Indeed, in the preceding research paper “Work Intelligence: Improving Processes by Balancing Human Intelligence and AI” (which you can download for free in return for a few bits of information), we state right up-front;
“Work intelligence describes a balanced partnership of human and artificial intelligence to accurately and efficiently understand, analyze, monitor, and improve an organization’s work. Put another way, work intelligence is the combination of ‘inform and validate’, where machine intelligence is validated by human workforce intelligence, and neither is supplicant.“
As the way my brain chooses to operate insists that I’m never totally off work, planning the updates to this report was very much in mind over the festive holiday break, especially when, as a result of a widely watched TV drama*, the Post Office Horizon scandal was once again in the news here in the UK. The scandal itself has been unfolding through the pages of Computer Weekly since 2008 and, since then, gradually through the courts as the scale of the miscarriages of justice becomes clear.
This has generated a significant volume of comment, but this, on the platform that I’m afraid I refuse to call by its new name from Alan Finlayson, Professor of Political and Social Theory at The University of East Anglia, best encapsulates my thoughts.
“…the conviction that workers are intrinsically a problem, never a solution, assumed to be ignorant and on the make…” in particular is an analysis that you can apply not only to this specific situation but if you wish also to other contemporary industry employer concerns, such as that around flexible and remote working. Let’s not dwell on the stated ability of organizations to buy software successfully.
The default position for many organizations is mistrust to the point of outright confrontation toward the concerns of their workers, which should itself be a scandal. Especially when, in this case, the workers were correct, but listening to them early would have ensured that no party would now be paying our significant compensation and calculating the much larger, more damaging reputational impact on their organizations. Involving them more thoroughly during earlier stages of the project might have prevented the entire sad story from unfolding.
That the latest installment of this scandal is playing out against a backdrop of the UK government attempting to pin down how generative AI might find a future role in delivering citizen services has not gone unnoticed; long-time technology commentator John Naughton is particularly incisive on the broader subject.
Here at Deep Analysis, we could not have been clearer in our research around Work Intelligence that the balance between human and machine intelligence is of paramount importance to extract the maximum value from their combined work. The insights and experience the workforce brings to process discovery, analysis, validation, and operation are invaluable. It’s no secret that what underpins the implementation of many contemporary approaches to validate generative AI is the use of grounding/retrieval-augmented generation, largely using the prior recordings of human thought and deed (however ugly that recording might sometimes be).
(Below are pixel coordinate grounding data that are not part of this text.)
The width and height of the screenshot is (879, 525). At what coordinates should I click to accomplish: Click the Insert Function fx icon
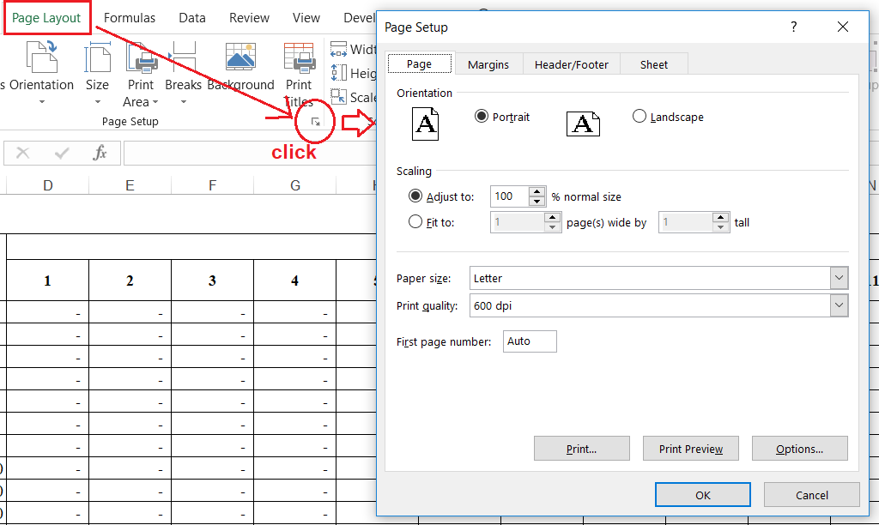[x=100, y=153]

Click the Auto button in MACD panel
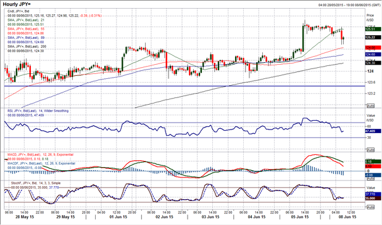pos(370,179)
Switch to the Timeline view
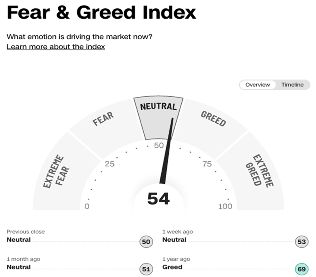 click(292, 85)
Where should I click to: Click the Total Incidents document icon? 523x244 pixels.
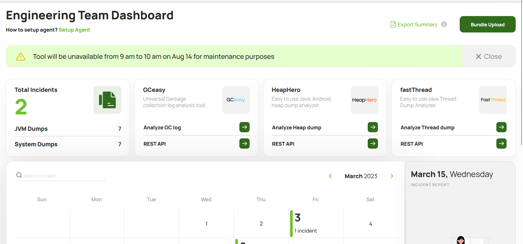(107, 100)
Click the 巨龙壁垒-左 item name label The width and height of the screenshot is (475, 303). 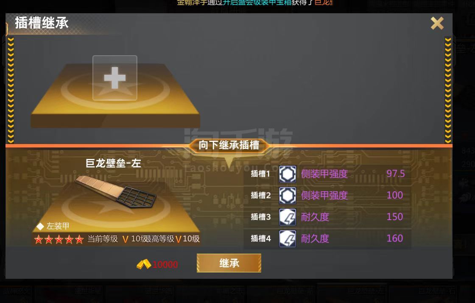(113, 163)
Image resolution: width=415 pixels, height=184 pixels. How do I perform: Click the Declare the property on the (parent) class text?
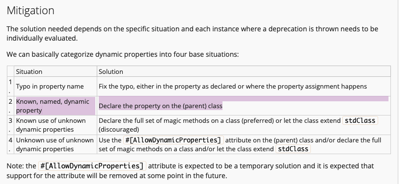coord(161,106)
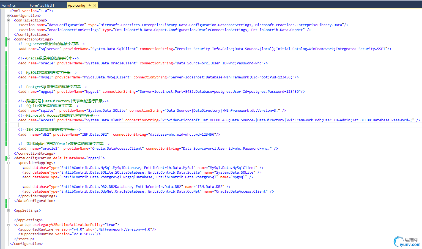Switch to the Form1.cs tab

9,5
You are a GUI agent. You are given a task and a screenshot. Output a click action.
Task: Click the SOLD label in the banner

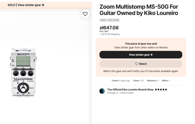click(x=11, y=5)
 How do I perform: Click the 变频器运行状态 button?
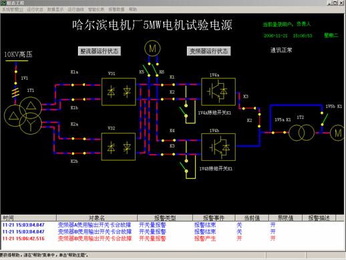(208, 51)
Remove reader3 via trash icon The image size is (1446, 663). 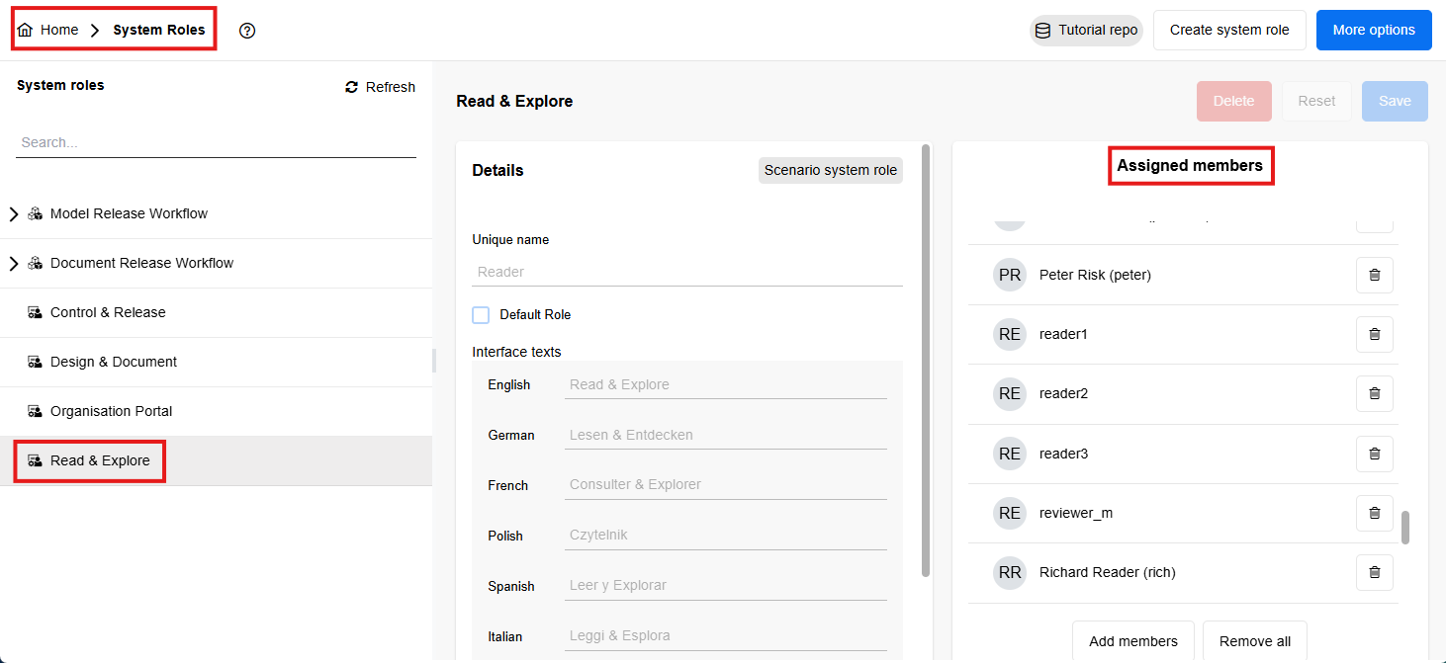click(1374, 454)
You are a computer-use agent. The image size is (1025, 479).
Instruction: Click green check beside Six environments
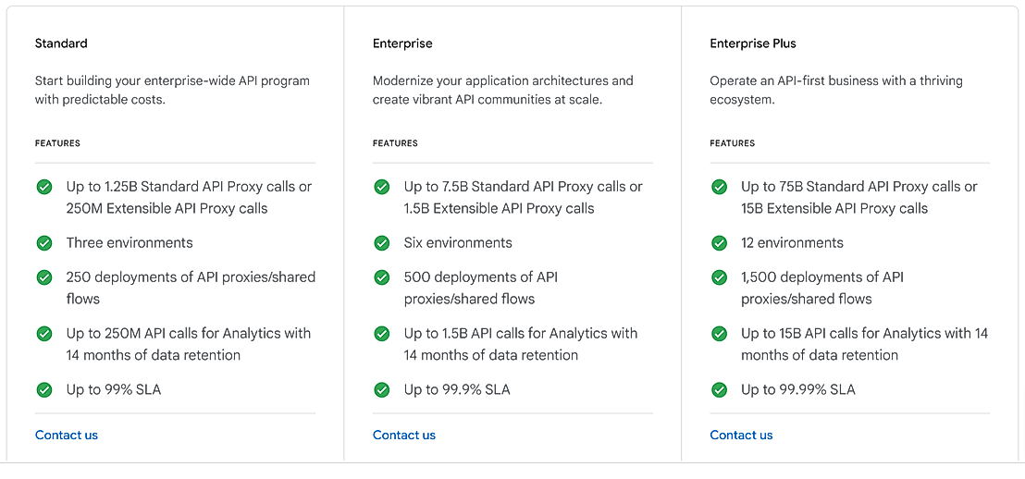click(x=382, y=243)
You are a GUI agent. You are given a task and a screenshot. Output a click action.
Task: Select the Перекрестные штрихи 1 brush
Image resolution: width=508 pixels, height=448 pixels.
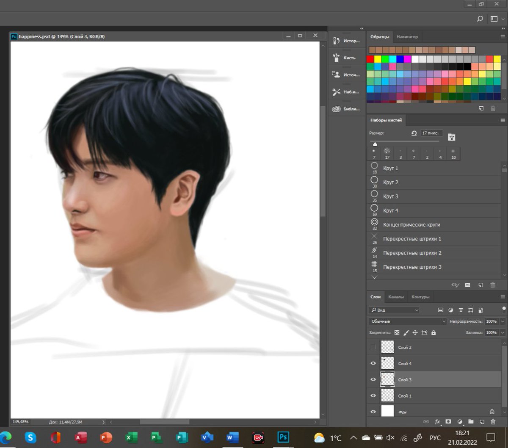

Automation, whilst making up a significant chunk of our collective research, is not a goal in and of itself. It’s in part why the term “hyperautomation” doesn’t figure in our work. Instead, automation should be how organizations can harness technology to improve outcomes for their workers, clients, and partners. Doing so as equitably as possible is a much healthier goal and one which, as we look through the short days of the mid-winter toward that renewal, it is worth reminding ourselves of its importance.
* It’s currently the law in the UK that all significant dramas, whether designed for the small screen or the cinema, have to feature Toby Jones or Olivia Colman (or both, which also meets legal compliance). Luckily, they tend toward brilliance, both performatively and through their choice of projects, so I am happy to see this law as a positive contributor to the national product.